- DATA SUPPLIED -
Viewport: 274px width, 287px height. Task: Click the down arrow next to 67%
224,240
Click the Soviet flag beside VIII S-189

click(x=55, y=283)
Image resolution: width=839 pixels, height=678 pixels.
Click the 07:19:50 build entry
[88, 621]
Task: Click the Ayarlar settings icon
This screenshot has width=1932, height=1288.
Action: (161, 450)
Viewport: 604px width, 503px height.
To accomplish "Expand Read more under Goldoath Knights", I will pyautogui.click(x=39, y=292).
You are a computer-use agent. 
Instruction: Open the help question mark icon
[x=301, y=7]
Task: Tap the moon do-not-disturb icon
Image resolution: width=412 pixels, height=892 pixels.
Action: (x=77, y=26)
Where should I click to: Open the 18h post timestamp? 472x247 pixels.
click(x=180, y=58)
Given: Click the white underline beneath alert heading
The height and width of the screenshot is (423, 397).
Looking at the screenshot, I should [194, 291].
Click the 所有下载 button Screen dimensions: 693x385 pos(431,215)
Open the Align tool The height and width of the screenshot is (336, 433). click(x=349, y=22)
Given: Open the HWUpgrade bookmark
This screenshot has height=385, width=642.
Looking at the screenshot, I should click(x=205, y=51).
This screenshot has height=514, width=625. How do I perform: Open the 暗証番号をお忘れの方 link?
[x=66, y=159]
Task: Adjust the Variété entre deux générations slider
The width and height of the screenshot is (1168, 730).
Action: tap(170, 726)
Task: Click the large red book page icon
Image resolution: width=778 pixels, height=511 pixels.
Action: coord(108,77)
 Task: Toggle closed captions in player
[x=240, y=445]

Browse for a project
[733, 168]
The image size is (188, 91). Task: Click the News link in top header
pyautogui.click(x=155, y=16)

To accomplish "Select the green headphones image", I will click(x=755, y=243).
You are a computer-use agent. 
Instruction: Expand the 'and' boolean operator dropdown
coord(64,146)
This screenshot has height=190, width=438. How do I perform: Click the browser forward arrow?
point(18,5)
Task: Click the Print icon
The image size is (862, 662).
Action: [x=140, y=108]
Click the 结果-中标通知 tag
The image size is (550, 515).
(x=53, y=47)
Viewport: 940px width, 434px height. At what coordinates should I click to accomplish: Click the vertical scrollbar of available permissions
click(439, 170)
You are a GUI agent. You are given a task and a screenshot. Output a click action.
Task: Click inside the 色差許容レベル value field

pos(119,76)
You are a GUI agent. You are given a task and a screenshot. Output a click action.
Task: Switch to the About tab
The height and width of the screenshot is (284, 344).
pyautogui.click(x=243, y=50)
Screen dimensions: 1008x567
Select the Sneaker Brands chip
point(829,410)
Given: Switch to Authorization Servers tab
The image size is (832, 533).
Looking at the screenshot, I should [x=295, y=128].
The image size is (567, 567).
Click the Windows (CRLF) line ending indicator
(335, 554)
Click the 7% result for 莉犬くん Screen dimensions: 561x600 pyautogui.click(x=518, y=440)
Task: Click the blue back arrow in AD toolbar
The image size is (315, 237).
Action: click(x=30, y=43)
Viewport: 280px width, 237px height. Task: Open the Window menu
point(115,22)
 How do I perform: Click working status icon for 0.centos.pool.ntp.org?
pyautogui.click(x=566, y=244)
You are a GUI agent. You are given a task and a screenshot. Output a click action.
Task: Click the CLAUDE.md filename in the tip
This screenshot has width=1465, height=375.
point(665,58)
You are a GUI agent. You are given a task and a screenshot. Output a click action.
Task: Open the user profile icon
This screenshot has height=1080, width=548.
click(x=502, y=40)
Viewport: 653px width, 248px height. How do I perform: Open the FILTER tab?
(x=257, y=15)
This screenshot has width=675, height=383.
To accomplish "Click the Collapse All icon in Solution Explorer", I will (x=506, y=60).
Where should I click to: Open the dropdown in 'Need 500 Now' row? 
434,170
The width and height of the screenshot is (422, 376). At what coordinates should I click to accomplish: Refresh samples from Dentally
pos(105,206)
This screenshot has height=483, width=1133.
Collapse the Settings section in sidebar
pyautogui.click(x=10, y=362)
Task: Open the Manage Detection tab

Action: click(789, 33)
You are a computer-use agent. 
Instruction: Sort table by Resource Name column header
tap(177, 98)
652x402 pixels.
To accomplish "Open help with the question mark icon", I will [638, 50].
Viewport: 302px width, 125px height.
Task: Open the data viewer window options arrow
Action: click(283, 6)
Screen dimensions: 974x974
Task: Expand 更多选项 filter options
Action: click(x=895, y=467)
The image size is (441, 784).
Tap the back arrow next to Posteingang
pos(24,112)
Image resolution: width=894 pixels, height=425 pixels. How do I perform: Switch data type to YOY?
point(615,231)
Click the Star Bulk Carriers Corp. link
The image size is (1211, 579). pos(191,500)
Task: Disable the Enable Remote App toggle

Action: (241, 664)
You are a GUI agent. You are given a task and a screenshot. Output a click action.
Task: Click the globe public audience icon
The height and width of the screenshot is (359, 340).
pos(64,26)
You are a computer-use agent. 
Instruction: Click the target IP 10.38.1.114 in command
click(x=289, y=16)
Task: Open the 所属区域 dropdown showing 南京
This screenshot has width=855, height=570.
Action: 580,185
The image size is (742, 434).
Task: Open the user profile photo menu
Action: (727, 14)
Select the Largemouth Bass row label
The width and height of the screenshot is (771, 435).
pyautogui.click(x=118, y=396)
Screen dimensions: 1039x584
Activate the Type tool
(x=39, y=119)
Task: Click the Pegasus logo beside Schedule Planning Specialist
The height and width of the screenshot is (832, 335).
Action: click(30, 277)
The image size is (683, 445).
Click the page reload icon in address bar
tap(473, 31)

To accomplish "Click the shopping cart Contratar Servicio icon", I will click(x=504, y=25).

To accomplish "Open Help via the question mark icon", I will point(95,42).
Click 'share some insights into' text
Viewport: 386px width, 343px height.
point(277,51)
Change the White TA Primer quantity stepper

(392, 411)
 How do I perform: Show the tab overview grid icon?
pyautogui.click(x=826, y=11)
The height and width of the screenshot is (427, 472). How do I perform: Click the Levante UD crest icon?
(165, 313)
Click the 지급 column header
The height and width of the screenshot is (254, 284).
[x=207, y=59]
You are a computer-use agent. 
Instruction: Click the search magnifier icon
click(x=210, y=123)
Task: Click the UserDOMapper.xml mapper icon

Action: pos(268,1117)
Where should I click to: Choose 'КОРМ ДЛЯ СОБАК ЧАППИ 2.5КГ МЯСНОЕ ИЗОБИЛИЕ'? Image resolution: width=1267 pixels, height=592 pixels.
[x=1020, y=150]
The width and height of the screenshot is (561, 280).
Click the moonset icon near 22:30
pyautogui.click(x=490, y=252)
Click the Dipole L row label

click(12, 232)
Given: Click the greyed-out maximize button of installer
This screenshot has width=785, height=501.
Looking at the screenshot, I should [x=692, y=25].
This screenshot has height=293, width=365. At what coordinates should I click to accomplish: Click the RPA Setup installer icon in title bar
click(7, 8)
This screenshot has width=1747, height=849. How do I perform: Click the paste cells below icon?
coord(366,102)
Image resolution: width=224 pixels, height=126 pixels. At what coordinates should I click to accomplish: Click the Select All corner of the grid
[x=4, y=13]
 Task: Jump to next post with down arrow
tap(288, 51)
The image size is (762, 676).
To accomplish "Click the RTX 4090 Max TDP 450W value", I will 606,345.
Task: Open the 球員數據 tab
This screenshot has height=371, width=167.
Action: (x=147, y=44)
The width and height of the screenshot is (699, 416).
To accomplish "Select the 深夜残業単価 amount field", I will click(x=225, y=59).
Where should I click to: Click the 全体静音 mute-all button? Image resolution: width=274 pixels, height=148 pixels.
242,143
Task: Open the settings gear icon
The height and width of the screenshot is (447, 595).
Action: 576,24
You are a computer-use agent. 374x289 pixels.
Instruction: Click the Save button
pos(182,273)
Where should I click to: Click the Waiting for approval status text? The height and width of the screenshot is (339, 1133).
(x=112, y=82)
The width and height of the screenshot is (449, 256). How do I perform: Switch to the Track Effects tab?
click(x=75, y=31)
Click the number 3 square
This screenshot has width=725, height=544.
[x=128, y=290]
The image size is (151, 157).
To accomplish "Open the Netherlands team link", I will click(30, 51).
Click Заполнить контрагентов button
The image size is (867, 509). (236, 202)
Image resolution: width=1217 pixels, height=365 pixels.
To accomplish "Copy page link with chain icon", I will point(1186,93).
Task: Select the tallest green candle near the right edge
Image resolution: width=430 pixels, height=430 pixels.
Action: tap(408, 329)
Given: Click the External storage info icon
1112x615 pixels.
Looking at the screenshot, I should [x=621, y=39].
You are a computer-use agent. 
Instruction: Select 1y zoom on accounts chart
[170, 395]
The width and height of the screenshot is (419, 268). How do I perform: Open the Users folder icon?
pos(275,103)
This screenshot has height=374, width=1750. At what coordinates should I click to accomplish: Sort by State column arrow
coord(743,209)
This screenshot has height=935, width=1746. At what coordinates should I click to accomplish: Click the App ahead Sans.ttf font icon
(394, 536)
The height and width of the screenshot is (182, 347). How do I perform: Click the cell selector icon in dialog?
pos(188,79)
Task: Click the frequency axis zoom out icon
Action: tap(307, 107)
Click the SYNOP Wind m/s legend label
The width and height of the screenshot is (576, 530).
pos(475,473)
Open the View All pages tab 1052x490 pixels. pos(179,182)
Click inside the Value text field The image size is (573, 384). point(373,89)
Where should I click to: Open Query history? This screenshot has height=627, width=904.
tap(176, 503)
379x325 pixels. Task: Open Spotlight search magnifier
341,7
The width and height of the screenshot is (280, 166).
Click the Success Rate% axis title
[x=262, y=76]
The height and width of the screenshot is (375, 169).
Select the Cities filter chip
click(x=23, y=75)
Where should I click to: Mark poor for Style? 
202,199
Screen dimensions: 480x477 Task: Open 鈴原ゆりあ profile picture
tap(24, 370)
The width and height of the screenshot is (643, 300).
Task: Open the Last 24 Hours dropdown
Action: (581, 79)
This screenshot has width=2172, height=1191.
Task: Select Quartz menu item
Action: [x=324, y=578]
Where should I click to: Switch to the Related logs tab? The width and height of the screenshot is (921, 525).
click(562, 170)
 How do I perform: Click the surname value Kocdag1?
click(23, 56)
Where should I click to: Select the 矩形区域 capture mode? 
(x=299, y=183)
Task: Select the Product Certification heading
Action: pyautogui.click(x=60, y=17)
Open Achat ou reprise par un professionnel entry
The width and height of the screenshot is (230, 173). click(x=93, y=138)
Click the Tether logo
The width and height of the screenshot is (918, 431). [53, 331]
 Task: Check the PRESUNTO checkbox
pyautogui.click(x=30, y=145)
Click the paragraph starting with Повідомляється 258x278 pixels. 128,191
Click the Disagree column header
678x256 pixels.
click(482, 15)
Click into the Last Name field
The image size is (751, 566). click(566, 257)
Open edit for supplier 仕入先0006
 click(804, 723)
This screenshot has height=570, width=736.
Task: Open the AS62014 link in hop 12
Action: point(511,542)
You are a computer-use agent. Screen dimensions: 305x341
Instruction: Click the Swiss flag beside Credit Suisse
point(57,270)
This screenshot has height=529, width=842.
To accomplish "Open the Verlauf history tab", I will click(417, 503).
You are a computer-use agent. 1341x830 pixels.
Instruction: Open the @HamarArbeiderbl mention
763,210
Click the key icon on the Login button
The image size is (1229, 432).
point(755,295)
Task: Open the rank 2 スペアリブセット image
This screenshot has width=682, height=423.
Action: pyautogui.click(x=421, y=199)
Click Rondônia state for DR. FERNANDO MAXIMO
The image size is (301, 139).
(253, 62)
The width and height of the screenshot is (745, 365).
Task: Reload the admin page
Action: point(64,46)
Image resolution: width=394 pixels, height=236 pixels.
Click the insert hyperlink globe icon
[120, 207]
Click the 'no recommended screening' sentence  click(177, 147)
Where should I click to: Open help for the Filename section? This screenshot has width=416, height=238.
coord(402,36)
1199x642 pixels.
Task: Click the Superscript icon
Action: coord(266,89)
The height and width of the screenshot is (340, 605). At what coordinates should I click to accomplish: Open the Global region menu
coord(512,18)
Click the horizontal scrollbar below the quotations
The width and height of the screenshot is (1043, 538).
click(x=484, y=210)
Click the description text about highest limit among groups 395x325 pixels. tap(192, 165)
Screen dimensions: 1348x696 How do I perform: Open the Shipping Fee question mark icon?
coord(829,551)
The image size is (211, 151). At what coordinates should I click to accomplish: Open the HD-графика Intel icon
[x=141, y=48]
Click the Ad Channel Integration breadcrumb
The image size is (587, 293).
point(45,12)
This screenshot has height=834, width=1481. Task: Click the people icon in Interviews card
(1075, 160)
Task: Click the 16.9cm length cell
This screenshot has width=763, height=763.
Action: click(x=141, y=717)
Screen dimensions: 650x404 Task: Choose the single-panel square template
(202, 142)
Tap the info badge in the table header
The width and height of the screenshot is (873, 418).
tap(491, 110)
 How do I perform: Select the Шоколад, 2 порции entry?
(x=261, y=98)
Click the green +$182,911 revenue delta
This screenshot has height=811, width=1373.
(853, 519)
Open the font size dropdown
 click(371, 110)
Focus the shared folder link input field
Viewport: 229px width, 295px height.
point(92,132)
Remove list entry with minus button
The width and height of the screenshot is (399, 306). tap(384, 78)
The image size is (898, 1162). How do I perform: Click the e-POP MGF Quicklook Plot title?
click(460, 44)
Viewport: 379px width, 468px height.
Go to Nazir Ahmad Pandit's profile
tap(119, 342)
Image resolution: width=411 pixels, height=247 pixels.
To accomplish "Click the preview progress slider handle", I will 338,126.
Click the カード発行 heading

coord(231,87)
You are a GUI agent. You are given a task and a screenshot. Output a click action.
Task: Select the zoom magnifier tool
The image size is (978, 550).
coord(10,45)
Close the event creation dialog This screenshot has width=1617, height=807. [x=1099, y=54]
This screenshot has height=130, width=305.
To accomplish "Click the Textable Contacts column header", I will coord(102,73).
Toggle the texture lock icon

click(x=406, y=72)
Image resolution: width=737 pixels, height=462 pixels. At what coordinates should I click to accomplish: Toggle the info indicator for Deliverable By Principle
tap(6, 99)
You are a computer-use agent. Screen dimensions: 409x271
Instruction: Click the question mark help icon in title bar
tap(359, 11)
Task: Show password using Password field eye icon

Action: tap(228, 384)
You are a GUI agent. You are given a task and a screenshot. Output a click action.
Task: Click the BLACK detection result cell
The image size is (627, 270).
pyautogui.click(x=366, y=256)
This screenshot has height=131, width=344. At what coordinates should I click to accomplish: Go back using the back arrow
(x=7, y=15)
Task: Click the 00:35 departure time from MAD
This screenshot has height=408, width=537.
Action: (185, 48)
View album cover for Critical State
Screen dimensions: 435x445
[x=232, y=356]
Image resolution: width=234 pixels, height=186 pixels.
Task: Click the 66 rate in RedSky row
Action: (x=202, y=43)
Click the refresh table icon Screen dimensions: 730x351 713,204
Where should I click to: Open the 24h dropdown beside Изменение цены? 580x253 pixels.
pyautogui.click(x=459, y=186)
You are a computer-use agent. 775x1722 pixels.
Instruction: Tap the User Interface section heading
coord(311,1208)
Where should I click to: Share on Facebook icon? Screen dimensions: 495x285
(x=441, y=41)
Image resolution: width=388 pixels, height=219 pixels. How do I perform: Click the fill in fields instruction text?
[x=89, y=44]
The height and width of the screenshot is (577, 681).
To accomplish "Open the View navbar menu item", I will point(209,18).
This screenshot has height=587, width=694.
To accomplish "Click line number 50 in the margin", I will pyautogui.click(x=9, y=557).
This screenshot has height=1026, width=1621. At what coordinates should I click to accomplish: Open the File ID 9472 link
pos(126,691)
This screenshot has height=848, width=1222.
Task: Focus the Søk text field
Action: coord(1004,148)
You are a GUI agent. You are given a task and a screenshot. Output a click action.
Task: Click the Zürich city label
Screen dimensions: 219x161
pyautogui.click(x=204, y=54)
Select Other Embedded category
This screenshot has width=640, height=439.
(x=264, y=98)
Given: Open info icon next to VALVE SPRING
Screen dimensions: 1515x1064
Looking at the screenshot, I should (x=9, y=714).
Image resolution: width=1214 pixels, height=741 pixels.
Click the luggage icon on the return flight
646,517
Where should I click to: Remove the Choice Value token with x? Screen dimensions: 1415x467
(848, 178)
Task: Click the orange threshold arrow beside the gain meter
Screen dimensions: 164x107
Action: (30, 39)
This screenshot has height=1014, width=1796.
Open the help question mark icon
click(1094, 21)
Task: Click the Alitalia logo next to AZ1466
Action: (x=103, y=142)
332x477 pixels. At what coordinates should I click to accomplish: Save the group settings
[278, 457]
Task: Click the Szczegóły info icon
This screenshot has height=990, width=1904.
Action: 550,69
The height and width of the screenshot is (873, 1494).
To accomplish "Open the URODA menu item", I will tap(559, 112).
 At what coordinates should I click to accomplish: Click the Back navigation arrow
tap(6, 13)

- WHAT TO PRODUCE -
A verbatim transcription is needed of the lines above, starting at the line with "How do I perform: Click working" and ending at the line with "Task: Open the 所属区域 dropdown showing 南京", both included, and of nothing else.

- SOLUTION -
 How do I perform: Click working status icon for 0.centos.pool.ntp.org?
pyautogui.click(x=566, y=244)
You are a GUI agent. You are given a task and a screenshot. Output a click action.
Task: Click the CLAUDE.md filename in the tip
This screenshot has width=1465, height=375.
point(665,58)
You are a GUI agent. You are given a task and a screenshot. Output a click action.
Task: Open the user profile icon
This screenshot has height=1080, width=548.
click(x=502, y=40)
Viewport: 653px width, 248px height. How do I perform: Open the FILTER tab?
(x=257, y=15)
This screenshot has width=675, height=383.
To accomplish "Click the Collapse All icon in Solution Explorer", I will (x=506, y=60).
Where should I click to: Open the dropdown in 'Need 500 Now' row? 
434,170
The width and height of the screenshot is (422, 376). At what coordinates should I click to accomplish: Refresh samples from Dentally
pos(105,206)
This screenshot has height=483, width=1133.
Collapse the Settings section in sidebar
pyautogui.click(x=10, y=362)
Task: Open the Manage Detection tab

Action: click(789, 33)
You are a computer-use agent. 
Instruction: Sort table by Resource Name column header
tap(177, 98)
652x402 pixels.
To accomplish "Open help with the question mark icon", I will [638, 50].
Viewport: 302px width, 125px height.
Task: Open the data viewer window options arrow
Action: click(283, 6)
Screen dimensions: 974x974
Task: Expand 更多选项 filter options
Action: click(x=895, y=467)
The image size is (441, 784).
Tap the back arrow next to Posteingang
pos(24,112)
Image resolution: width=894 pixels, height=425 pixels. How do I perform: Switch data type to YOY?
point(615,231)
Click the Star Bulk Carriers Corp. link
The image size is (1211, 579). pos(191,500)
Task: Disable the Enable Remote App toggle

Action: (241, 664)
You are a GUI agent. You are given a task and a screenshot. Output a click action.
Task: Click the globe public audience icon
The height and width of the screenshot is (359, 340).
pos(64,26)
You are a computer-use agent. 
Instruction: Click the target IP 10.38.1.114 in command
click(x=289, y=16)
Task: Open the 所属区域 dropdown showing 南京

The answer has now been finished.